Nakano Yoko, Imagawa Shigehiko, Matsumoto Ken, Stockmann Christian, Obara Naoshi, Suzuki Norio, Doi Takeshi, Kodama Tatsuhiko, Takahashi Satoru, Nagasawa Toshiro, Yamamoto Masayuki
Division of Hematology, Institute of Clinical Medicine, Center for Tsukuba Advanced Research Alliance, University of Tsukuba, Tsukuba, Ibaraki 305-8575, Japan.
Blood. 2004 Dec 15;104(13):4300-7. doi: 10.1182/blood-2004-04-1631. Epub 2004 Aug 24.
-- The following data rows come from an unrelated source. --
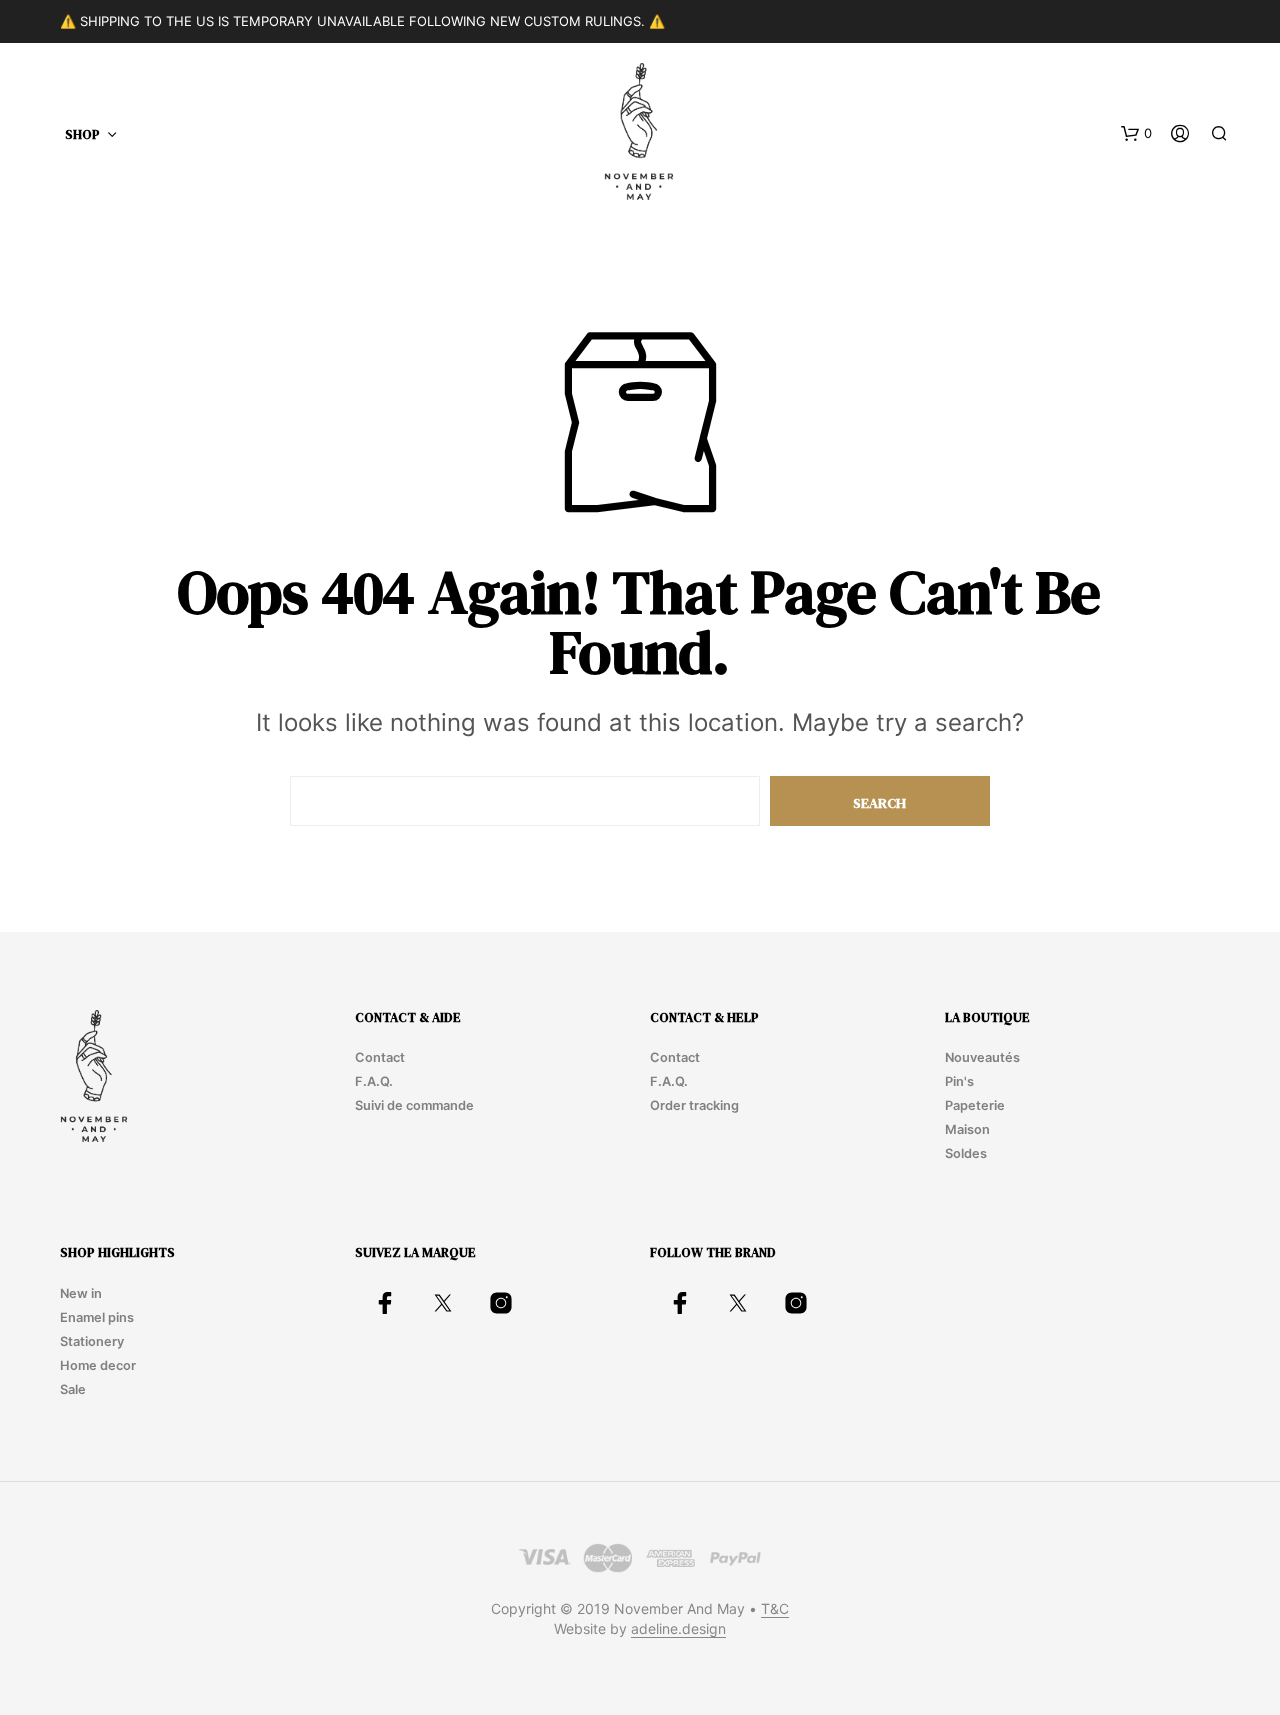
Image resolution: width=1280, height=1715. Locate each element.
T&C (775, 1609)
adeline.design (678, 1629)
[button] (1136, 134)
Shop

Erythropoietin (Epo) gene expression is under the control of hypoxia-inducible factor 1 (HIF-1), and is negatively regulated by GATA. Interleukin 1beta (IL-1beta) and tumor necrosis factor alpha (TNF-alpha), which increase the binding activity of GATA and inhibit Epo promoter activity, are increased in patients with anemia of chronic disease (ACD). We previously demonstrated the ability of K-7174 (a GATA-specific inhibitor), when injected intraperitoneally, to improve Epo production that had been inhibited by IL-1beta or TNF-alpha treatment. In the present study, we examined the ability of both K-11706, which inhibits GATA and enhances HIF-1 binding activity, and K-13144, which has no effect on GATA or HIF-1 binding activity, to improve Epo production following inhibition by IL-1beta or TNF-alpha in Hep3B cells in vitro and in an in vivo mouse assay. Oral administration of K-11706 reversed the decreases in hemoglobin and serum Epo concentrations, reticulocyte counts, and numbers of erythroid colony-forming units (CFU-Es) induced by IL-1beta or TNF-alpha. These results raise the possibility of using orally administered K-11706 for treating patients with ACD.
促红细胞生成素(Epo)基因表达受缺氧诱导因子1(HIF-1)调控,并受GATA负调控。白细胞介素1β(IL-1β)和肿瘤坏死因子α(TNF-α)可增加GATA的结合活性并抑制Epo启动子活性,在慢性病贫血(ACD)患者中水平升高。我们之前证明,腹腔注射K-7174(一种GATA特异性抑制剂)能够改善因IL-1β或TNF-α处理而受到抑制的Epo生成。在本研究中,我们检测了抑制GATA并增强HIF-1结合活性的K-11706以及对GATA或HIF-1结合活性无影响的K-13144在体外Hep3B细胞和体内小鼠实验中改善IL-1β或TNF-α抑制后的Epo生成的能力。口服K-11706可逆转由IL-1β或TNF-α诱导的血红蛋白和血清Epo浓度降低、网织红细胞计数以及红系集落形成单位(CFU-E)数量减少。这些结果提示口服K-11706治疗ACD患者具有可能性。